The Ohio Hospital Association said one in six patients in hospitals across the state has COVID-19, and one in four patients in the ICU has the virus.
Kaminski described it as a perfect storm with one in eight patients hospitalized at ProMedica because of COVID-19. He said for 12 to 14 months, there was lower demand for care as people were afraid to come to hospitals. But now, there is a bent-up demand paired with COVID patients.
“Earlier this summer, I think we all felt like we were reaching a point where we were putting this to rest, a lot of the restrictions were loosened and you know, we weren’t wearing masks for a while outside the hospital setting,” Kaminski said. “With the delta surge, we went back to the pandemic we knew before. The mood is very somber. People are definitely stressed. It’s very rare to run into health care workers, patients or family members who have not been impacted by COVID.”
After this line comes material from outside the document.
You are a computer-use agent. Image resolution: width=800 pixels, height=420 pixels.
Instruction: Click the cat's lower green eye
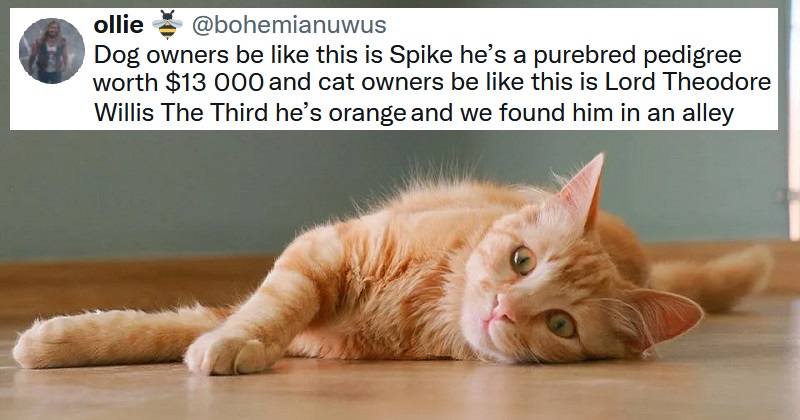pos(561,324)
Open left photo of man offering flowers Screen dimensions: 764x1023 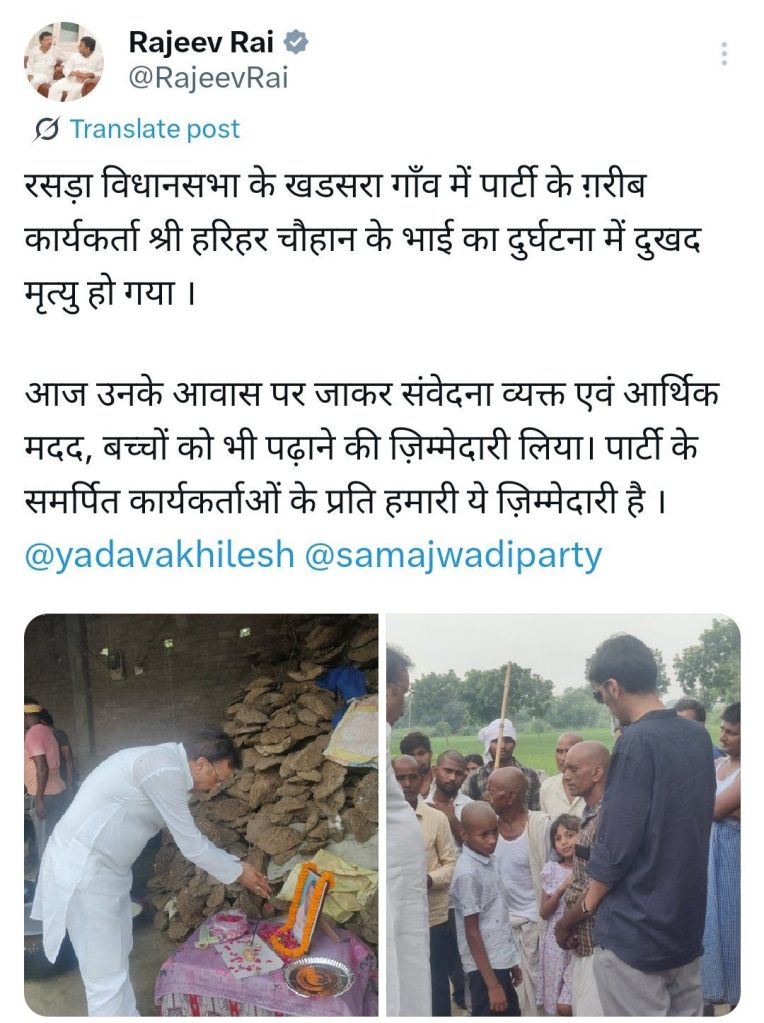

On Wednesday, the Ohio Department of Health reported 7,747 new cases of COVID-19 over the previous 24 hours, which is up from the 21-day average of 6,037. There were also 292 hospitalizations, 18 intensive care unit admissions and no deaths. In early July, Ohio was seeing about 200 to 300 new COVID-19 cases daily.
The trio of doctors stressed getting vaccinated. Vanderhoff called it a, “Pandemic of the unvaccinated.” Kaminski said while there are break-through cases, the large amount of COVID-19 hospital admissions are among the unvaccinated.
“We simply have to get those vaccines in as many arms as possible. Our staff hasn’t taken it as willingly as I would like them to. It’s very challenging when people just don’t understand that this vaccine technology has been around for 30 years. It’s safe. There are no long-term consequences to the vaccine like there are with COVID.”